日本電子の質量分析システムは、ハードウェア、イオン化技術、そして解析ソフトウェアを三位一体で提供する包括的なソリューションです。単に装置を納めるだけでなく、解析まで含めたサポートを行うことで、研究現場に大きな安心をもたらします。
このシステムには、三つの大きな特長があります。
第一に、高分解能測定が可能なハードウェアは、質量分析計の中でもトップクラスの性能を誇ります。
第二に、多彩なソフトイオン化(FI, PI, CI)法に対応し、分子イオンを壊さずにイオン化できるため、GC-MS標準の電子イオン化(EI)法と合わせて構造情報をより多く引き出せます。
第三に、取得したデータに含まれる未知物質はAIを活用した専用ソフトウェアで効率的に構造解析できます。
ここで重要なのは、「未知物質の構造解析」という観点です。データベースに登録のある既知物質であれば従来の装置でも対応可能ですが、未知物質の正体を明らかにするには、より高度な分解能、多様なイオン化の選択肢、そしてAIによる解析支援が不可欠です。日本電子の質量分析計は、まさにこの領域で力を発揮します。
そして今回、新たに登場した解析ソフトウェア 「msFineAnalysis AI Ver.3」 は、この解析力をさらに進化させました。最新のAIアルゴリズムを搭載し、従来よりも高速かつ高精度なデータ解析を実現。多成分を含むGC-MSのデータから構造情報を自動で抽出し、未知物質の同定をこれまで以上にスムーズに行えます。研究者は、膨大なデータ処理に時間を割くことなく、より本質的な研究に集中できるようになります。
応用の広がり――リサイクル材から食品・香料まで
では、この装置は具体的にどのような分野・用途で利用されているのでしょうか。佐藤は「最も多い用途は未知構造物質の解析です」と語ります。
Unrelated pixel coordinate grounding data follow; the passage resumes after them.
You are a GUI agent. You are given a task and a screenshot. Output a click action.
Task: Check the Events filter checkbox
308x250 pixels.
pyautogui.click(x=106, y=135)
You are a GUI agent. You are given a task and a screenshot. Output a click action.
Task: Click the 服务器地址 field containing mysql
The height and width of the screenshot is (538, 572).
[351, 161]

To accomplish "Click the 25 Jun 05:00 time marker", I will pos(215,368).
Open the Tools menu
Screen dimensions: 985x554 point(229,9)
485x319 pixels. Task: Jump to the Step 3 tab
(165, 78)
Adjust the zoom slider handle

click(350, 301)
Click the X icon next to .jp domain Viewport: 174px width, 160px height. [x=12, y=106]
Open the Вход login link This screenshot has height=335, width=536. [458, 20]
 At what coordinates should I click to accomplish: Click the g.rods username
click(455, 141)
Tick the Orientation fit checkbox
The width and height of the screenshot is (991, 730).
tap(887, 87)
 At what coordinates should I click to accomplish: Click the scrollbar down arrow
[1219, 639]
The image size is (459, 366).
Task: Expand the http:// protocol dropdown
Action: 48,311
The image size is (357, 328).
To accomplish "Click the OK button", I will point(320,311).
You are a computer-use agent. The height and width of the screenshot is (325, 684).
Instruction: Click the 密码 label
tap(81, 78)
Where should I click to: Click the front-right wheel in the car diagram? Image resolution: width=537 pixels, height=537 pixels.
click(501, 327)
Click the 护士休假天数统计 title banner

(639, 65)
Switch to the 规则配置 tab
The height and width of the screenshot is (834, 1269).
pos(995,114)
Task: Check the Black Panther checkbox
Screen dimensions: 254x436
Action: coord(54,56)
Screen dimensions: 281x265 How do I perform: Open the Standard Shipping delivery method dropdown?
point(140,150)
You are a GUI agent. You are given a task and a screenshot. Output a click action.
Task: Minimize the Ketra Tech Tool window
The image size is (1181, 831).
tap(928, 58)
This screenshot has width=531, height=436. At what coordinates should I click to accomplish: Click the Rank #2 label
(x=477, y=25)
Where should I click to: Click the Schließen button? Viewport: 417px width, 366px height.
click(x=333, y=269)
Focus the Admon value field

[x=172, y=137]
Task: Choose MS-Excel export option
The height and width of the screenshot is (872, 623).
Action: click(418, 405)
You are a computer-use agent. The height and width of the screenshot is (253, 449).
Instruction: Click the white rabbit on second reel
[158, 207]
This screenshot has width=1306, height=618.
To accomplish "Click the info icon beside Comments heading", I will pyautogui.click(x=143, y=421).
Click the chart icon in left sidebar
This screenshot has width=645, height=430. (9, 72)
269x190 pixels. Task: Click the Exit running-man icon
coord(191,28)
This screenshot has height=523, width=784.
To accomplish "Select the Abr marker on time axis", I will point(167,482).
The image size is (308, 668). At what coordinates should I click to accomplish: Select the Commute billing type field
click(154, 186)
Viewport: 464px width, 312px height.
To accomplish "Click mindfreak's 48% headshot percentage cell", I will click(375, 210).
これまで利用が多かったのは材料化学分野で、高付加価値製品の品質管理やトラブル対応に欠かせない品質管理の分析に活用されてきました。近年は利用の幅が広がり、リサイクル材や食品・香料の分析でも需要が高まっています。
リサイクル材の評価では、バージン材との混合度合いや含有添加剤のバランスの崩れが最終製品の品質に影響を与えることがあります。「ポリエチレンやポリプロピレンなど身近な樹脂も、リサイクル材を混ぜると品質がどう変化するかを確認する必要があります。特に自動車業界における、欧州ELV規制では、一定割合以上のリサイクル材使用が義務化されており、その重要性は増しています」 (佐藤)
また、食品や香料の分野でも利用が進んでいます。「既知の物質はある程度把握できますが、未知物質が原因でトラブルが発生するケースでは、早期解決により製品品質向上にもつながります。未知物質を構造解析したいという要望は着実に増えています」と佐藤は語り、食品メーカーにとってにおい・香りの分析が欠かせない業務になりつつあると指摘しました。
リサイクル材や食品分野における規制強化と消費者の安全意識の高まりは、今後も装置需要を押し上げる要因となります。未知の成分を解析し、品質を向上する技術のニーズは今後も高まり続けると考えています。
未知物質構造解析ソフトウェア msFineAnalysis AI Ver.3の詳細はこちら
研究を止めないためのNMRソリューション
NMR装置を動かす際の最大の課題は液体ヘリウムです。
「液体ヘリウムの価格高騰や供給不安は、NMRの安定運用にとって深刻なリスクです。15年前は1Lあたり2,000〜3,000円だった価格が、現在は約1万円にまで上昇しています。さらに、ロシアからの輸入停止やMRI・半導体分野への優先供給により、分析分野に回らない事態も実際に起きています。」と日本電子の村田は振り返ります。
こうした背景の中、日本電子は冷媒蒸発抑制装置「CR-80」を開発しました。液体ヘリウムや窒素の蒸発を抑え、供給リスクを低減。経済性だけでなく、研究を止めないためのリスクマネジメント装置として、多くの研究現場で導入が進んでいます。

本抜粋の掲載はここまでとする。